Records from a collection

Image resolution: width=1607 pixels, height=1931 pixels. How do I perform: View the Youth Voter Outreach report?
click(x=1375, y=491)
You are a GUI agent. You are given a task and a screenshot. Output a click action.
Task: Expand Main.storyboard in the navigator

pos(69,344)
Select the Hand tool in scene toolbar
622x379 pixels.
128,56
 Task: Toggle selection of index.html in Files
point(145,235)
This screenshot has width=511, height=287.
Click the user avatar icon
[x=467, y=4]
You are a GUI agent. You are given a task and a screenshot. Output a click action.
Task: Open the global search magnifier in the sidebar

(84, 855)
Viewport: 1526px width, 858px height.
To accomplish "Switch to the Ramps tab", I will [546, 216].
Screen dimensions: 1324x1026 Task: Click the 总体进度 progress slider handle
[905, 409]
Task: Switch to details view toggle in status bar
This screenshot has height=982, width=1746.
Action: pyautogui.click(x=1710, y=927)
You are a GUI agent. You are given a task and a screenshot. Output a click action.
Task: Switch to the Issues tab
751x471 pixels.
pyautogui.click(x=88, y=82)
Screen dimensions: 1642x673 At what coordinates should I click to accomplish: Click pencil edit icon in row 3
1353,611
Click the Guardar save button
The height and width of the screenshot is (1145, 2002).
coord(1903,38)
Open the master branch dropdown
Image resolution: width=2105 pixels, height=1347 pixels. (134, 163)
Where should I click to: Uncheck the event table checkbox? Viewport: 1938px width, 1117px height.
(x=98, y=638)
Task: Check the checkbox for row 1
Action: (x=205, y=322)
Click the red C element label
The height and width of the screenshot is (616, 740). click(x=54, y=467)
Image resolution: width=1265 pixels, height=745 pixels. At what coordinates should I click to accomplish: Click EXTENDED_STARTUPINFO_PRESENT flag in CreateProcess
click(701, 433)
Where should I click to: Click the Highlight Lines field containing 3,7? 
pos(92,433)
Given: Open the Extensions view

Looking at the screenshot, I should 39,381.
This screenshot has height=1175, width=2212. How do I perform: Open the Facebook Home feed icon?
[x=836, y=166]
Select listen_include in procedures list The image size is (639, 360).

> **What the exercise asks**:
Say how many lines of the data include the word "Switch". Respond with the number alone.

> **Exercise solution**:
3